Short answer is - pyvenv does support core venv, only as a fallback and only as of Sept 2019.
More details as of Apr 2020:
- Very basic support is afforded by the emacs
python
module. This is generic enough to work with both virtualenv and venv. See convenience function python-shell-virtualenv-root
. This will set the virtual environment, but there are no tools to create, workon, delete environments. Ref: https://elpa.gnu.org/packages/python.html
pyvenv
has support in github as of Sept 2019. Looking at the source it defaults to virtualenv and python, rather than python3 - and this doesn't look to be configurable - so virtualenv must not be on the PATH and python3 must be set interactively to use venv otherwise it will default to calling python(2) on most setups. Still this is perfectly usable. See commit here https://github.com/jorgenschaefer/pyvenv/commit/392e28dad42dc6cc9507e496391a32482f9f1881
virtualenvwrapper
doesn't support and seemingly cannot be spoofed into using venv. There is a setting to set the name of the executable but it doesn't allow for setting of parameters. If you create a wrapper script or alias, this doesn't work on Debian based system at least, due to lack of support for ensurepip.

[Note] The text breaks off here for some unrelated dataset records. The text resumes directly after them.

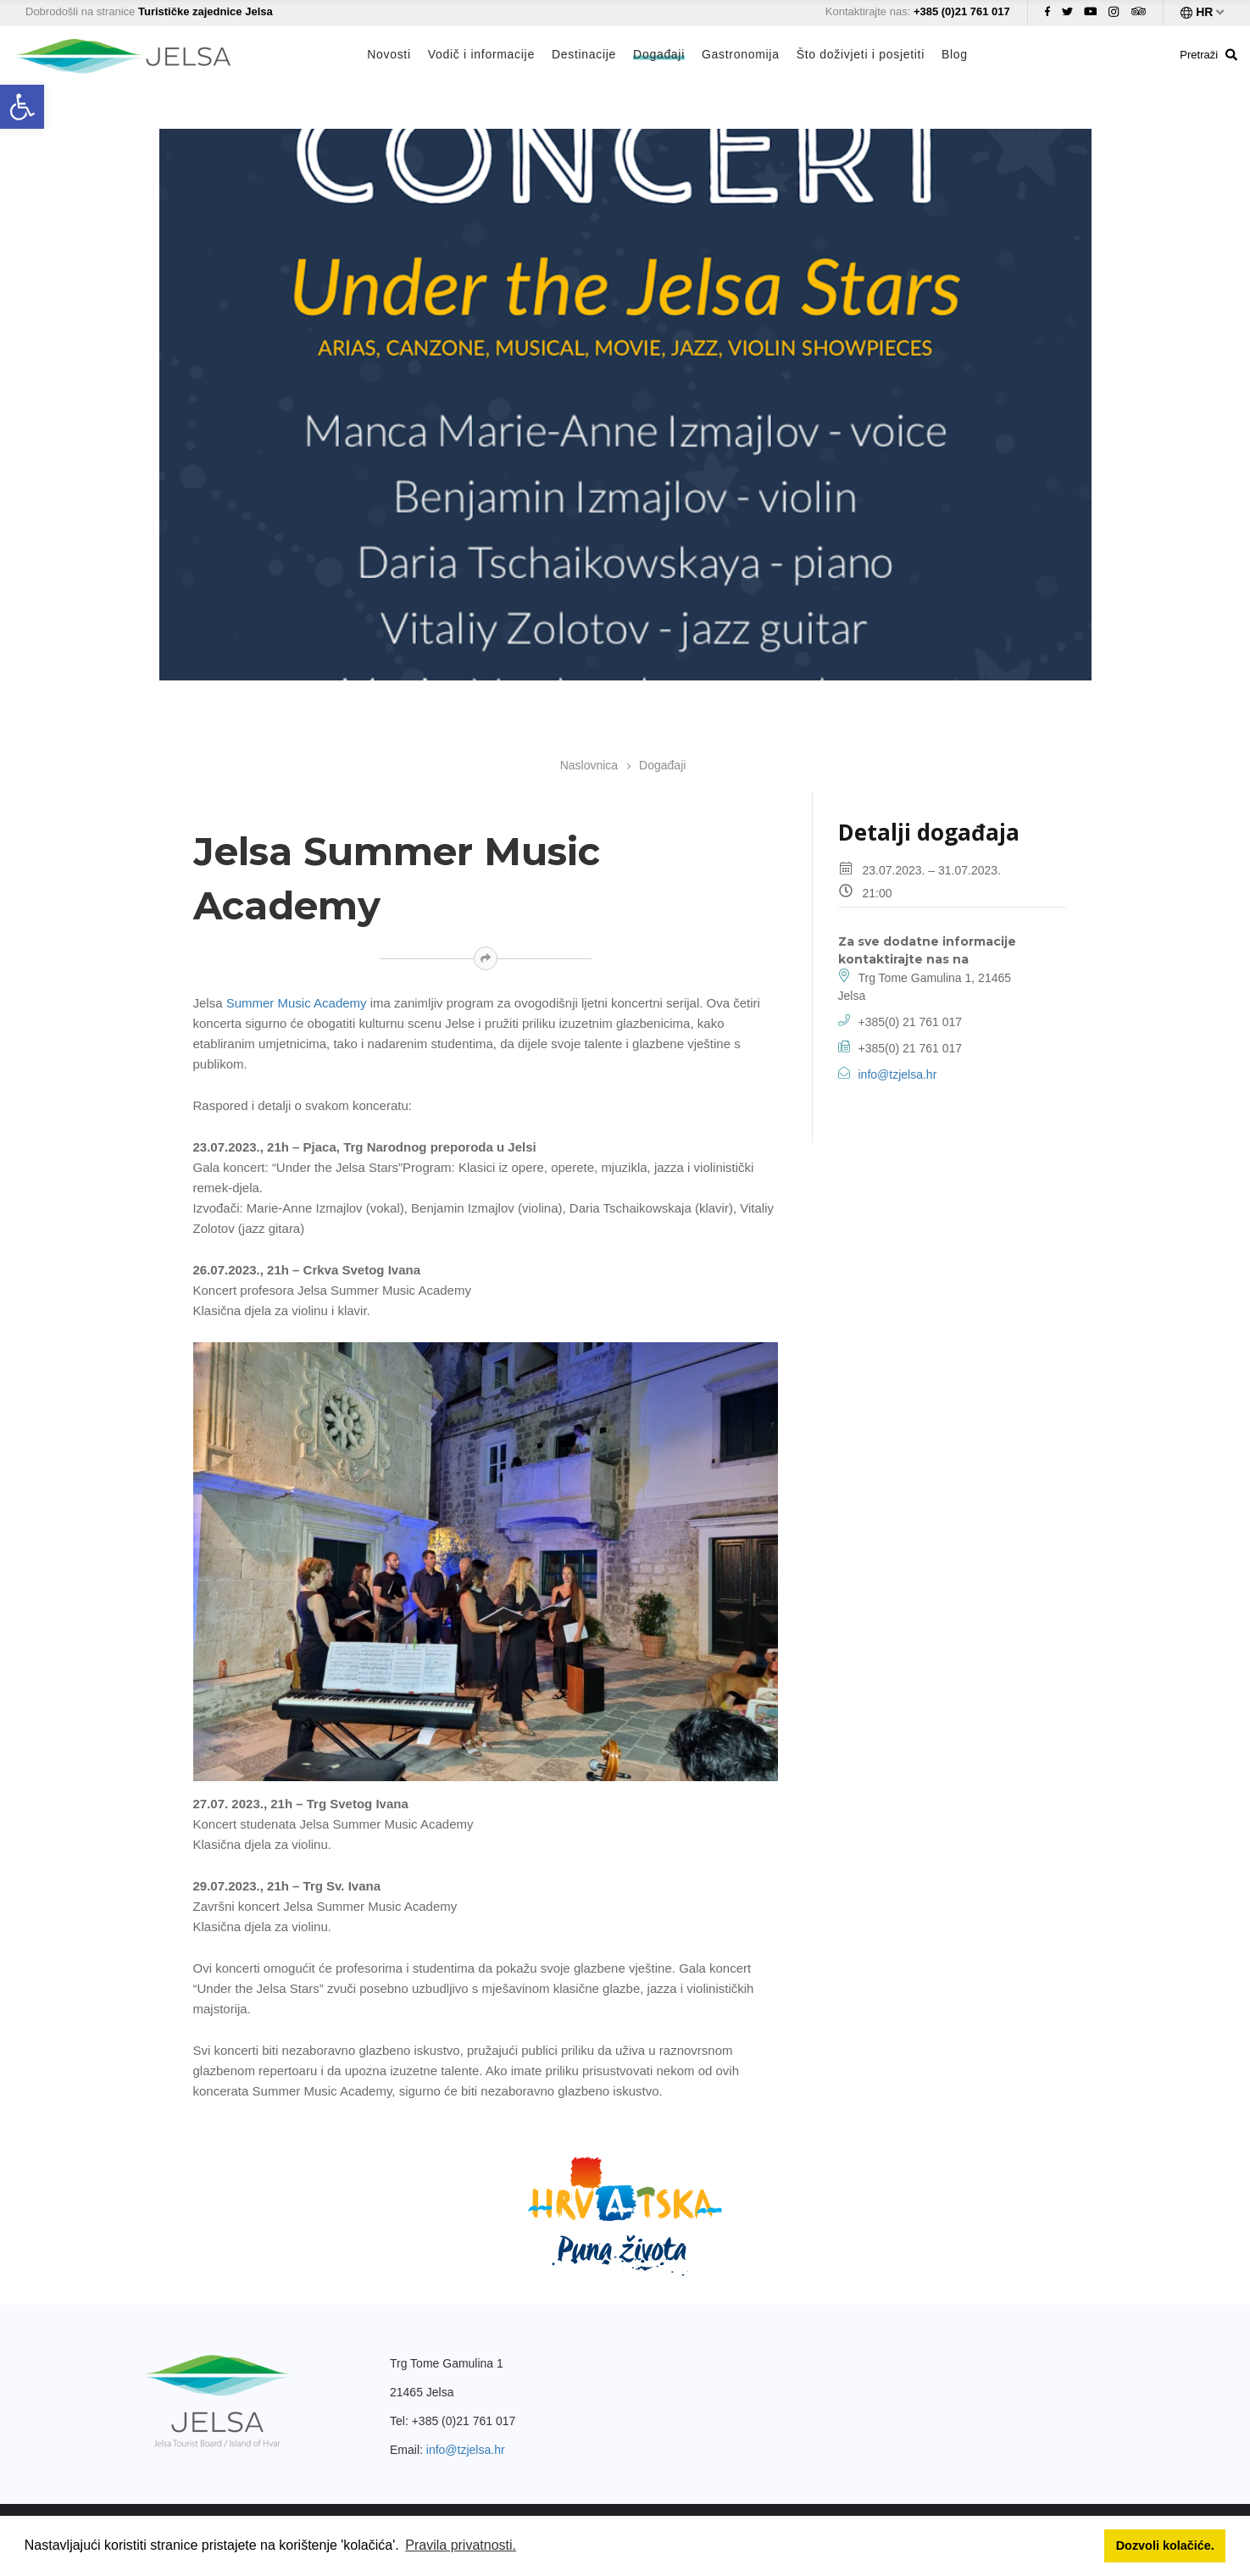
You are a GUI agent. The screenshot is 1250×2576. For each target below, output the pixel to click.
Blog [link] (955, 54)
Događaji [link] (659, 54)
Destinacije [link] (584, 54)
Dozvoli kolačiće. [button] (1165, 2545)
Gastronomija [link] (741, 54)
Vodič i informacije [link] (481, 54)
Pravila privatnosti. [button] (460, 2545)
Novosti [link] (389, 54)
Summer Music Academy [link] (296, 1003)
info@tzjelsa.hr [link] (897, 1074)
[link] (22, 107)
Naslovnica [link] (589, 765)
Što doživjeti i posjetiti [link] (861, 54)
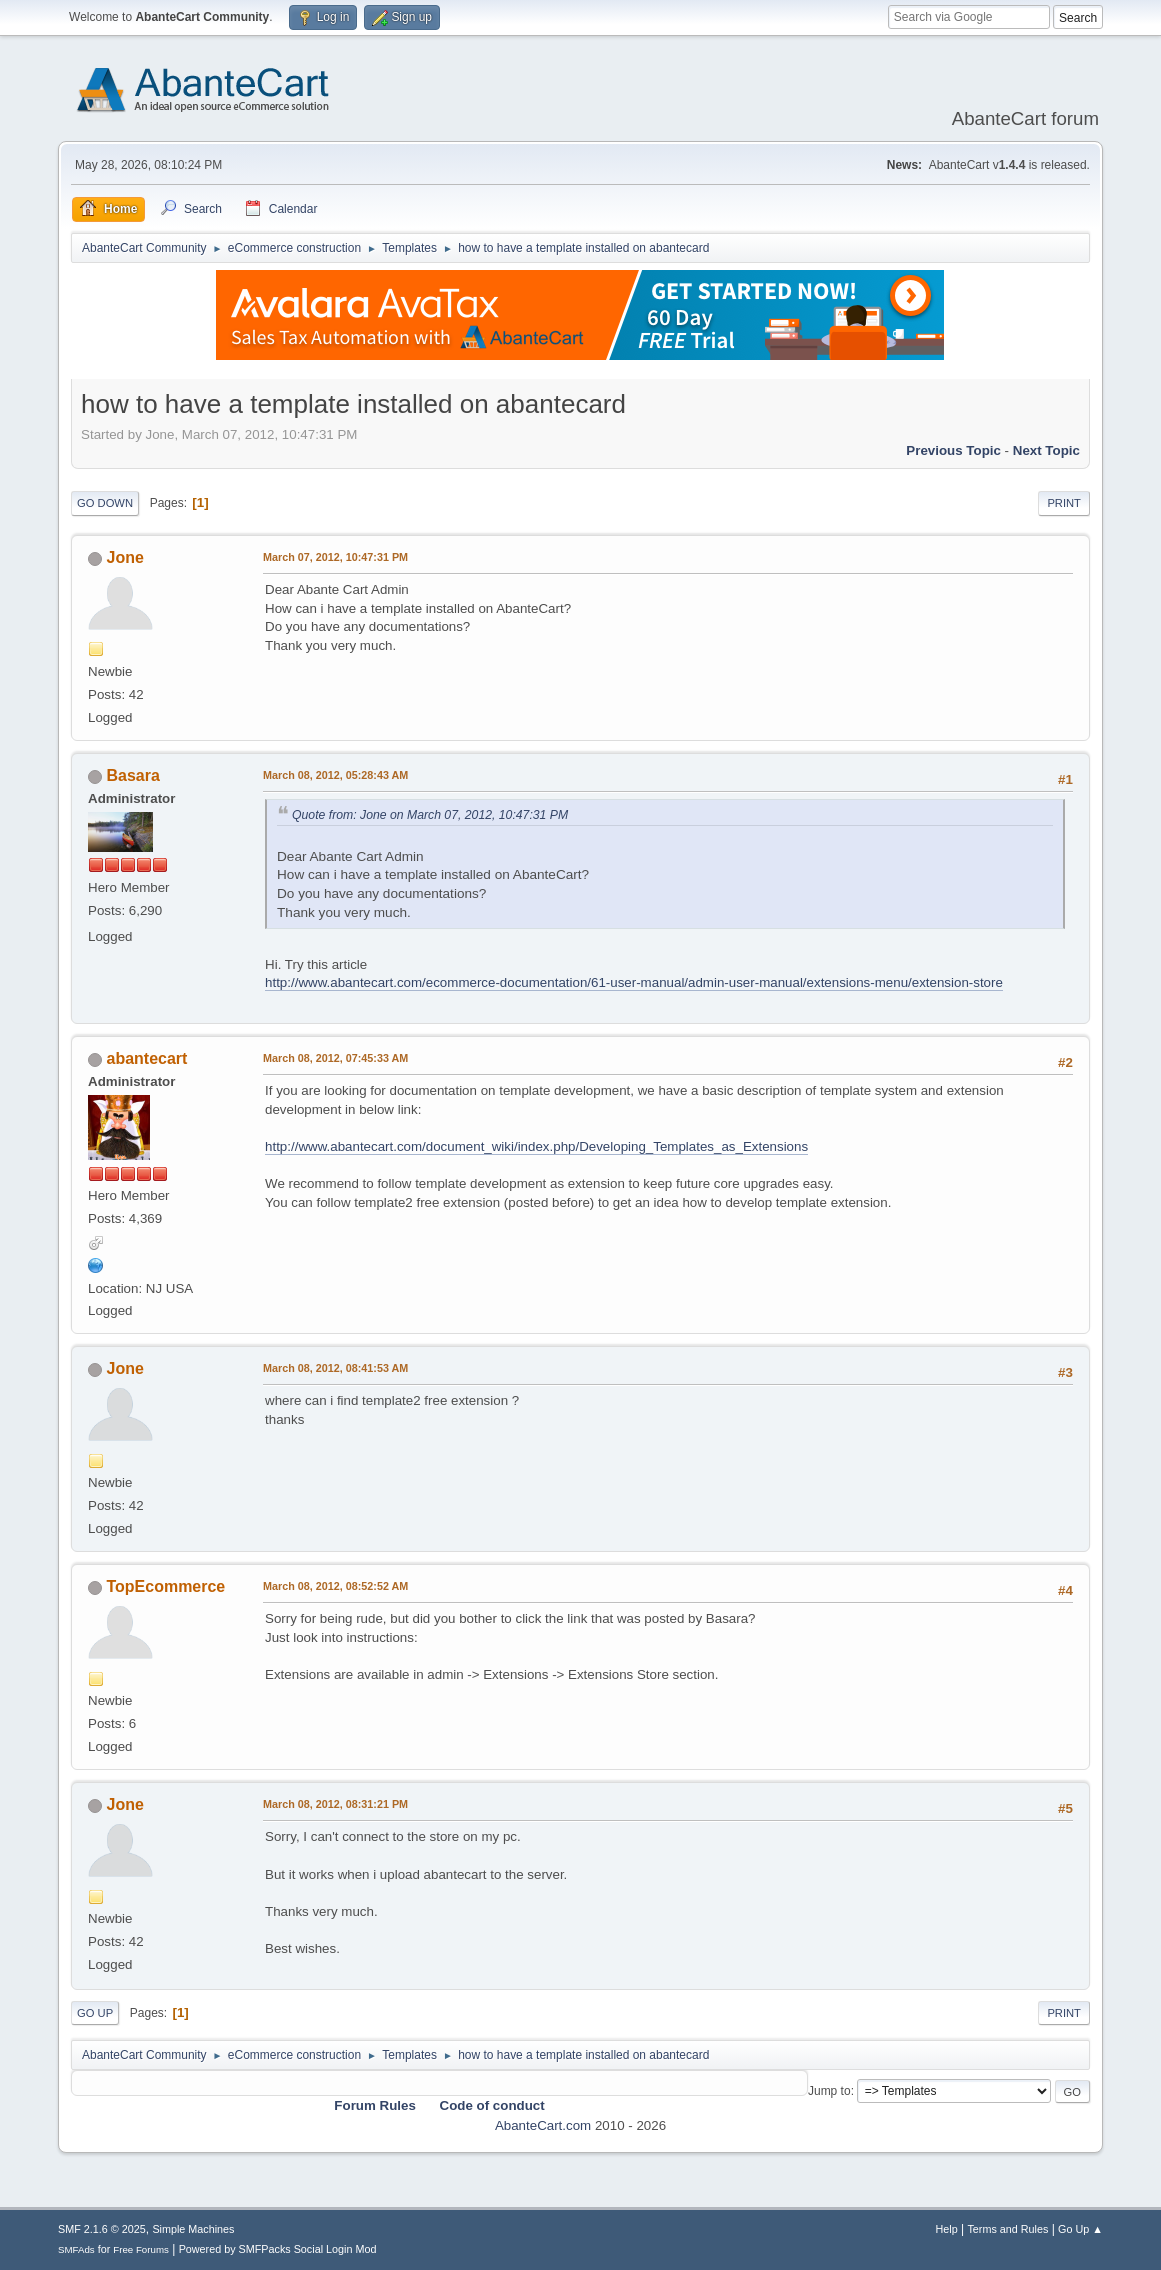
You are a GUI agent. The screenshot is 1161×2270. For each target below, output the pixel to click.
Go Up (95, 2013)
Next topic (1046, 450)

I've raised a ticket here, but the wider underlying problem is with Debian not the emacs package: https://github.com/porterjamesj/virtualenvwrapper.el/issues/78
anaconda-mode
has basic support from the underlying pythonic
package. It's basically a wrapper on the core emacs support so should work fine with venv. The wrapper seems to handle TRAMP references to venvs for working with remote virtual environments as well as local ones. I haven't tested this - see https://github.com/pythonic-emacs/anaconda-mode#virtual-environment
There are various other projects on github, none of which looked actively maintained and all supporting virtualenv only.